> [What needs to be done] Please copy out the records below, replacing "Where should I click to" with "Which spot should I click to" and leaving everything else unchanged.

> [Records to use]
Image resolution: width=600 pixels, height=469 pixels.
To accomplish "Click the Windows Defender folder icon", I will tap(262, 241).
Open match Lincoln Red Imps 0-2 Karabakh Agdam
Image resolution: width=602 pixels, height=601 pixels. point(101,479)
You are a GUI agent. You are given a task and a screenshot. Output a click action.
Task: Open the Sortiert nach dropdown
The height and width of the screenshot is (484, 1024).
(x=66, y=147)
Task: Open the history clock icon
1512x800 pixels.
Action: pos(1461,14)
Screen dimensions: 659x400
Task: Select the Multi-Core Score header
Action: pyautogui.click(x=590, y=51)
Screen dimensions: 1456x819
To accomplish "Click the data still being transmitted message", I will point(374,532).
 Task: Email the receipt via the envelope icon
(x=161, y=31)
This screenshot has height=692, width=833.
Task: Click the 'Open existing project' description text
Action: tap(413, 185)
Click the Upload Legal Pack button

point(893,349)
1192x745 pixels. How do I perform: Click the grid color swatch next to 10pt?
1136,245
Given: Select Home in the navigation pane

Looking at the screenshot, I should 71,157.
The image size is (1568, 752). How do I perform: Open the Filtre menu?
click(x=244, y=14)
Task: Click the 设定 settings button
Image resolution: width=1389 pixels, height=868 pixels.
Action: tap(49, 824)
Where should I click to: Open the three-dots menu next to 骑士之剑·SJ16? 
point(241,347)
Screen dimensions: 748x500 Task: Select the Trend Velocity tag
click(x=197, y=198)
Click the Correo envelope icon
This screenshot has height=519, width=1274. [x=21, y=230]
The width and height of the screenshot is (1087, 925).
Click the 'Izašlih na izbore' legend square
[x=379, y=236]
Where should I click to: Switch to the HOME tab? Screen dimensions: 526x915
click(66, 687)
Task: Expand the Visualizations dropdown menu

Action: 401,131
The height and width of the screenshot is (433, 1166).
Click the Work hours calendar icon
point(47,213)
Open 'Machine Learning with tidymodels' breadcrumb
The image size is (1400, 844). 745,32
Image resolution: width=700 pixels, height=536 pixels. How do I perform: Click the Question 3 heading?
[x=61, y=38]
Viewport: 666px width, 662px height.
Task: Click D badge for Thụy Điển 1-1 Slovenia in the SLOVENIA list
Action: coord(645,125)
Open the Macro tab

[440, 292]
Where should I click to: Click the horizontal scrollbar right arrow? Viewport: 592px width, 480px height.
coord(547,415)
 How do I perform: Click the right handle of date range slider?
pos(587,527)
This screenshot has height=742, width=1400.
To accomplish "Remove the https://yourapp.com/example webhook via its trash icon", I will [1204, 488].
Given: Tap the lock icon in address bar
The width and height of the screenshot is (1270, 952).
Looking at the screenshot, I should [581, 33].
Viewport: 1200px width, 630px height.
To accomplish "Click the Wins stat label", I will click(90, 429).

> [Final answer]
Image resolution: width=600 pixels, height=469 pixels.
To accomplish "Click the Windows Defender folder icon", I will tap(262, 241).
Open match Lincoln Red Imps 0-2 Karabakh Agdam
Image resolution: width=602 pixels, height=601 pixels. point(101,479)
You are a GUI agent. You are given a task and a screenshot. Output a click action.
Task: Open the Sortiert nach dropdown
The height and width of the screenshot is (484, 1024).
(x=66, y=147)
Task: Open the history clock icon
1512x800 pixels.
Action: pos(1461,14)
Screen dimensions: 659x400
Task: Select the Multi-Core Score header
Action: pyautogui.click(x=590, y=51)
Screen dimensions: 1456x819
To accomplish "Click the data still being transmitted message", I will point(374,532).
 Task: Email the receipt via the envelope icon
(x=161, y=31)
This screenshot has height=692, width=833.
Task: Click the 'Open existing project' description text
Action: tap(413, 185)
Click the Upload Legal Pack button

point(893,349)
1192x745 pixels. How do I perform: Click the grid color swatch next to 10pt?
1136,245
Given: Select Home in the navigation pane

Looking at the screenshot, I should 71,157.
The image size is (1568, 752). How do I perform: Open the Filtre menu?
click(x=244, y=14)
Task: Click the 设定 settings button
Image resolution: width=1389 pixels, height=868 pixels.
Action: tap(49, 824)
Which spot should I click to: Open the three-dots menu next to 骑士之剑·SJ16? 
point(241,347)
Screen dimensions: 748x500 Task: Select the Trend Velocity tag
click(x=197, y=198)
Click the Correo envelope icon
This screenshot has height=519, width=1274. [x=21, y=230]
The width and height of the screenshot is (1087, 925).
Click the 'Izašlih na izbore' legend square
[x=379, y=236]
Which spot should I click to: Switch to the HOME tab? Screen dimensions: 526x915
click(66, 687)
Task: Expand the Visualizations dropdown menu

Action: 401,131
The height and width of the screenshot is (433, 1166).
Click the Work hours calendar icon
point(47,213)
Open 'Machine Learning with tidymodels' breadcrumb
The image size is (1400, 844). 745,32
Image resolution: width=700 pixels, height=536 pixels. How do I perform: Click the Question 3 heading?
[x=61, y=38]
Viewport: 666px width, 662px height.
Task: Click D badge for Thụy Điển 1-1 Slovenia in the SLOVENIA list
Action: coord(645,125)
Open the Macro tab

[440, 292]
Which spot should I click to: Click the horizontal scrollbar right arrow? Viewport: 592px width, 480px height.
coord(547,415)
 How do I perform: Click the right handle of date range slider?
pos(587,527)
This screenshot has height=742, width=1400.
To accomplish "Remove the https://yourapp.com/example webhook via its trash icon", I will [1204, 488].
Given: Tap the lock icon in address bar
The width and height of the screenshot is (1270, 952).
Looking at the screenshot, I should [581, 33].
Viewport: 1200px width, 630px height.
To accomplish "Click the Wins stat label", I will click(90, 429).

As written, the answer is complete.